The presence of Majel Barrett—Roddenberry’s wife and “Star Trek” player—as Sebastian’s witchcraft-savvy assistant—and Roddenberry’s attitudes about sex really make this a movie of its time. Not to mention the soundtrack, which veers from harpsichord to guitar filtered through a wah-wah pedal.
But there’s quite a lot to like about “Spectre,” including a teenage-looking John Hurt as the younger brother of a troubled family. It would only be a couple of years before Hurt starred in “Alien,” but he looks shockingly younger here.

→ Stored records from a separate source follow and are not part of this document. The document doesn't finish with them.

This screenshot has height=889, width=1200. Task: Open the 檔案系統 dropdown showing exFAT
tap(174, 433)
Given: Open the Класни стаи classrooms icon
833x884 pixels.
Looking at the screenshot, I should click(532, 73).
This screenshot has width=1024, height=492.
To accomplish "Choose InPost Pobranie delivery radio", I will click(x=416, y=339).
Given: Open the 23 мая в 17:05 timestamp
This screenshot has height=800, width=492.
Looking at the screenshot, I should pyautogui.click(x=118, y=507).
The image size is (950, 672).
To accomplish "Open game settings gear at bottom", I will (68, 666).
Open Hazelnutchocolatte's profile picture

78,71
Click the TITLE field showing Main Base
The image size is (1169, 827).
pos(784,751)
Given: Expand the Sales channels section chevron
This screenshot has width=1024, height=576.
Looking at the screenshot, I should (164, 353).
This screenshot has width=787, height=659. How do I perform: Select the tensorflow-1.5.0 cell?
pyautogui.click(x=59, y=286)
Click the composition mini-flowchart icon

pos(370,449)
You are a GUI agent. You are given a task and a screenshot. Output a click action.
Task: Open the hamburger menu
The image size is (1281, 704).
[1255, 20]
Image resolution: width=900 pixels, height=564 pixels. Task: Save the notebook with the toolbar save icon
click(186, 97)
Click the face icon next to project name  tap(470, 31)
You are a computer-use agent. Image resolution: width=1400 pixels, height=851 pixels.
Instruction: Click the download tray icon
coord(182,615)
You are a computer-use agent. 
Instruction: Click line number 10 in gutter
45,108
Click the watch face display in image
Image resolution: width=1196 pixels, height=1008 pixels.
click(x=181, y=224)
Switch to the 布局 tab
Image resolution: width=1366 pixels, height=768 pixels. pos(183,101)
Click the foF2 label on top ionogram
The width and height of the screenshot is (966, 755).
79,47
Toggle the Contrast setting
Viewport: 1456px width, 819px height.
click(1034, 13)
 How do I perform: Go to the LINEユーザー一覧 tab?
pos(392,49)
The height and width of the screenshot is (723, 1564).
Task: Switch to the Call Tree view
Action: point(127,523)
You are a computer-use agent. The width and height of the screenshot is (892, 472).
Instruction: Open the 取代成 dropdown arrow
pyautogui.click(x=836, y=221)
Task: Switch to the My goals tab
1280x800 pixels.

And there’s some genuinely spooky moments and enjoyable lines, as when a startled Hamilton asks, “What the devil?” and Culp replies, “Yes. Exactly.”
At another point, Culp pulls out a crucifix to defend himself from evil and Hamilton pulls out a Star of David.
Many of the most memorable TV movies of the 1970s feel dated and very much of their period. But they’re good mystery-thrillers. And where else can you find a good harpsichord soundtrack?